La première apparition de Ncuti Gatwa dans la série a eu lieu cet hiver, dans deux épisodes spéciaux. On y retrouve un Docteur déjanté et lumineux, « à l’énergie queer », selon le showrunneur Russell T. Davies. Il sera accompagné dans ses aventures par la pétillante Ruby Sunday, interprétée par Millie Gibson.
Pourquoi ces nouveautés sont-elles critiquées ?
Fin 2023, ces nouveaux épisodes de Doctor Who ont été la cible de critiques virulentes. En cause : un casting qui fait la part belle à la diversité, la question transgenre au cœur du scénario ou le choix d’un nouvel acteur ouvertement queer pour porter la série. Des thèmes pourtant récurrents pour les spectateurs, la BBC ayant toujours tenu à raconter au travers de la série les évolutions sociales du Royaume-Uni.
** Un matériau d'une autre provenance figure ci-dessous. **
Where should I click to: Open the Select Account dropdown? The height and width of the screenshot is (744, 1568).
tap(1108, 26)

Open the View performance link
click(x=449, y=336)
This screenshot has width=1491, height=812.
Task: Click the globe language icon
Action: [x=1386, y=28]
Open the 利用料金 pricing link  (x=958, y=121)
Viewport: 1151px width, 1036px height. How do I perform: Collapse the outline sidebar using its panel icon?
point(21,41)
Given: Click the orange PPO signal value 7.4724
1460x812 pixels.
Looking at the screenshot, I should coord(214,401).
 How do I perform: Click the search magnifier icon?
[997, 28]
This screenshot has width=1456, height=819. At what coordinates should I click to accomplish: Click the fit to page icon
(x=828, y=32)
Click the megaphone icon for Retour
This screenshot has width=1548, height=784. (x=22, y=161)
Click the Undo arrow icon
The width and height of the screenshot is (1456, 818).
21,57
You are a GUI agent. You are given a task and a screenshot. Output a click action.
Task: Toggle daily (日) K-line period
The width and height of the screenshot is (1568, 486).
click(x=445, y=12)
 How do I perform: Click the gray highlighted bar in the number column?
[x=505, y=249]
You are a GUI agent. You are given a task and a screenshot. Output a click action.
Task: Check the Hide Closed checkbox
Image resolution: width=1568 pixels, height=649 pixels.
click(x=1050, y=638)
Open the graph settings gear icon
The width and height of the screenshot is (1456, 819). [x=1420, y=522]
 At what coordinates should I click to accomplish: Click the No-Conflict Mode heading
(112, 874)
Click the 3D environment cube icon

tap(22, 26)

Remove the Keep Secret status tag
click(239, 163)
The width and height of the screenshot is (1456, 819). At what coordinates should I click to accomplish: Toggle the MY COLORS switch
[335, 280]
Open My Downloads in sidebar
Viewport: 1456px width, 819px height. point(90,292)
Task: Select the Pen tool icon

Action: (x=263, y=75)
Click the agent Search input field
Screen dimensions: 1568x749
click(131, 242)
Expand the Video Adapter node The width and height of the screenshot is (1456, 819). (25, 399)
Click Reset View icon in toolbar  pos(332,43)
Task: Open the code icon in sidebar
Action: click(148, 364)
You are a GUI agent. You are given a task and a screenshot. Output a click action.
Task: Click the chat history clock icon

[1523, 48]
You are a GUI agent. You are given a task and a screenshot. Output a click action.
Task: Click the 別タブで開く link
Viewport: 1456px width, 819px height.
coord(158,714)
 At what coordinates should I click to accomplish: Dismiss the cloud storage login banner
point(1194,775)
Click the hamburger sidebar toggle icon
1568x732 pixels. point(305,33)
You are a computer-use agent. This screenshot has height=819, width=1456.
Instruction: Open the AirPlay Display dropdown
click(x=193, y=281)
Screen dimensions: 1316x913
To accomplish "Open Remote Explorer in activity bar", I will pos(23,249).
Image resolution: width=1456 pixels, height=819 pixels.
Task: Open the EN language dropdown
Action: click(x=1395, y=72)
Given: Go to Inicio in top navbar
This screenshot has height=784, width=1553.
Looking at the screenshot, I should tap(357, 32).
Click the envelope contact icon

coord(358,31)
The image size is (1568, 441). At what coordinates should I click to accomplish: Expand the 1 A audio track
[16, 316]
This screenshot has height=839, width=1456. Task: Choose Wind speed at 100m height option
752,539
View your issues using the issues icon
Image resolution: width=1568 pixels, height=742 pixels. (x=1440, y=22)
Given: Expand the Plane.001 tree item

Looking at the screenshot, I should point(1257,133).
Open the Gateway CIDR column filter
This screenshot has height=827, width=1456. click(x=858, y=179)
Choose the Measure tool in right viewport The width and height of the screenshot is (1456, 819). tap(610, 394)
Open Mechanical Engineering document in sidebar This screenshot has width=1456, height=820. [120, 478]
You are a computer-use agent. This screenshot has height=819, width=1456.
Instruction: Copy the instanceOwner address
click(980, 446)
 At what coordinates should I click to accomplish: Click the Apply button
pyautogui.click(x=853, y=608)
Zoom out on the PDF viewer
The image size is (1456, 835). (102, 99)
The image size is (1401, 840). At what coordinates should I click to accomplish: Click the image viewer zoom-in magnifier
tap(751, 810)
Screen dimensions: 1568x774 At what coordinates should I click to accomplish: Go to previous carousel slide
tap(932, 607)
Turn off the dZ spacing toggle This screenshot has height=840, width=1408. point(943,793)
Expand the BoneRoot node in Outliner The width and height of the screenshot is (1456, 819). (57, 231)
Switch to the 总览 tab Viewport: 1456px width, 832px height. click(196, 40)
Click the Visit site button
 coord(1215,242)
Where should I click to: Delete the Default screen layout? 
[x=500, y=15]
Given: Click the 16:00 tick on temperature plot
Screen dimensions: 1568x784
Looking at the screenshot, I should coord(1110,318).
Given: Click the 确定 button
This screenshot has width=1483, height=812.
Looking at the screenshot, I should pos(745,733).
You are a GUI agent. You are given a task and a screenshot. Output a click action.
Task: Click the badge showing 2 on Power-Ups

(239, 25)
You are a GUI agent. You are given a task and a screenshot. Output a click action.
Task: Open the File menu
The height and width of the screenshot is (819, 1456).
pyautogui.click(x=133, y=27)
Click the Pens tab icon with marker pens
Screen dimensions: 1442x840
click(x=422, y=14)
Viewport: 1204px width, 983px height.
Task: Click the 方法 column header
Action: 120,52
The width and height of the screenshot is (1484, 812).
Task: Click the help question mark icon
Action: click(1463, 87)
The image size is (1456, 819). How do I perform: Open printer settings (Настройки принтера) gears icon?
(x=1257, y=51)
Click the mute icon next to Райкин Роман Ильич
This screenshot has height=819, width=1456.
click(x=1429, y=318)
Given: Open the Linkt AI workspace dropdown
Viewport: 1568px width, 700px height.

En témoigne la nomination de Russell T. Davies comme showrunneur dans les années 2000 : le Gallois, engagé pour les causes LGBTQ+, était alors auréolé du succès de la série Queer as Folk (1999), un programme autour d’un moment-clé de la vie de trois amis gay à Manchester. Sous son impulsion, Doctor Who a eu le souci constant d’intégrer des romances homosexuelles, de dénoncer le racisme et le colonialisme ou de mettre en avant des acteurs issus de la diversité. Des choix progressistes qui, déjà, n’avaient pas manqué de faire réagir.